Here are a bunch of valid inputs:

# Ask for exact times:
time = "2025-01-01"
time = as.Date("2025-01-01")
time = "2025-01-01T23:20:50Z"
time = as.POSIXct("2025-01-01T23:20:50Z", 
                  format = "%Y-%m-%dT%H:%M:%S", 
                  tz = "UTC")
# Ask for specific range
time = c("2024-01-01", "2025-01-01") # or Dates or POSIXs
# Asking beginning of record to specific end:
time = c(NA, "2024-01-01") # or Date or POSIX
# Asking specific beginning to end of record:
time = c("2024-01-01", NA) # or Date or POSIX
# Ask for period
time = "P1M" # past month
time = "P7D" # past 7 days
time = "PT12H" # past hours

Workflow 2: Discrete data for known site

Use your “tab” key!

Workflow 2: Discrete data for known site

Let’s get orthophosphate (“00660”) data from the Shenandoah River at Front Royal, VA (“USGS-01631000”).

site <- "USGS-01631000"
pcode <- "00660"

qw_data <- read_waterdata_samples(monitoringLocationIdentifier = site,
                                  usgsPCode = pcode, 
                                  dataType = "results", 
                                  dataProfile = "basicphyschem")

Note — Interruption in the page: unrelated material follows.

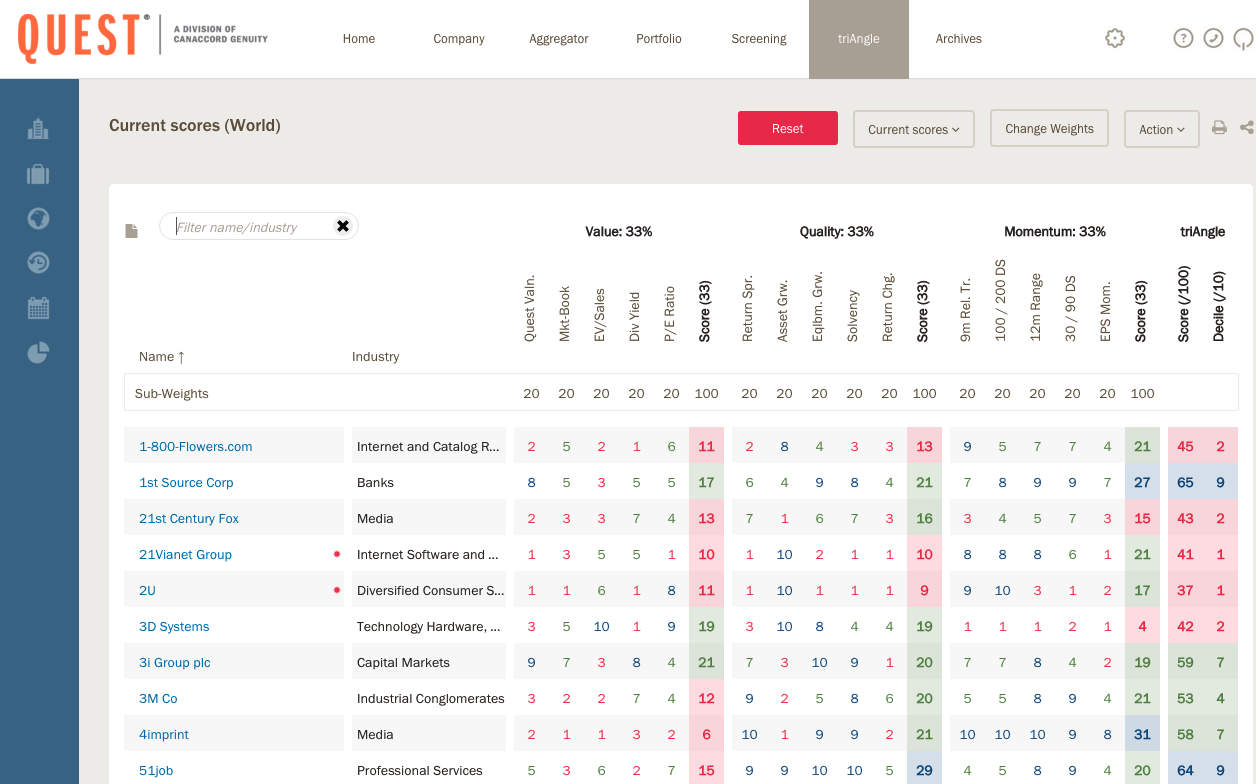Viewport: 1256px width, 784px height.
Task: Open the pie chart sidebar icon
Action: click(38, 353)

GET: https://api.waterdata.usgs.gov/samples-data/results/basicphyschem?mimeType=text%2Fcsv&monitoringLocationIdentifier=USGS-01631000&usgsPCode=00660

ncol(qw_data)

[1] 100

That’s a LOT of columns that come back. We won’t look at them here, but you can use View in RStudio to explore on your own.

USGS Samples Data Notes: Data Types and Profiles

There are 2 arguments that dictate what kind of data is returned
- “dataType” defines what kind of data comes back
- “dataProfile” defines what columns from that type come back

Data Types and Profiles

Workflow 2: Discrete data censoring

Let’s pull a few columns out and look at those:

library(dplyr)

qw_data_slim <- qw_data |> 
  select(Date = Activity_StartDate,
         Result_Measure,
         DL_cond = Result_ResultDetectionCondition,
         DL_val = DetectionLimit_MeasureA,
         DL_type = DetectionLimit_TypeA) |> 
  mutate(Result = if_else(!is.na(DL_cond), DL_val, Result_Measure),
         Detected = if_else(!is.na(DL_cond), "Not Detected", "Detected")) |> 
  arrange(Detected)

What is |>? It’s a pipe! It says take ‘this thing’ and put it in ‘that thing’. You’ll also see %>% in code, it is also a pipe - they are basically the same.

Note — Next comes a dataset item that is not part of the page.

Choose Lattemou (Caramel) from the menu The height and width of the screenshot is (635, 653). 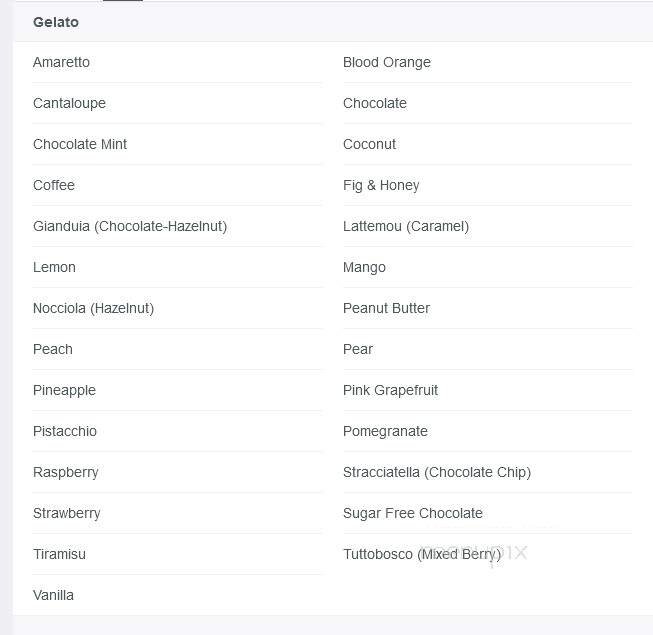click(406, 226)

Workflow 2: Discrete data censoring information

Workflow 3: Join Discrete and Daily

One common workflow is to join discrete data with daily data.
In this example, we will look at a site that measures both water quality parameters and has daily mean discharge.
We will use the dplyr::left_join to join the 2 data frames by a date.

Step 1: Get the data

site <- "USGS-04183500"
p_code_dv <- "00060"
stat_cd <- "00003"
p_code_qw <- "00665"
start_date <- "2015-07-03"
end_date <- "2025-07-03"

qw_data <- read_waterdata_samples(monitoringLocationIdentifier = site,
                             usgsPCode = p_code_qw, 
                             activityStartDateLower = start_date,
                             activityStartDateUpper = end_date,
                             dataProfile = "basicphyschem")

dv_data <- read_waterdata_daily(monitoring_location_id = site, 
                      parameter_code = p_code_dv,
                      statistic_id = stat_cd,
                      time = c(start_date, end_date))

Step 2: Join

library(dplyr)

little_dv <- dv_data |>
  select(time, Flow = value, monitoring_location_id)

qw_data_joined <- qw_data |> 
  left_join(little_dv, 
            by = c("Activity_StartDate" = "time"))

“Activity_StartDate” (on the left side data frame) and “time” (on the right side data frame) need to be the same type (in this case, both are Date objects).

Step 2: Join (cont.)

You could join on multiple columns:

qw_data <- qw_data |> 
  left_join(little_dv, 
            by = c("Activity_StartDate" = "time",
                   "Location_Identifier" = "monitoring_location_id"))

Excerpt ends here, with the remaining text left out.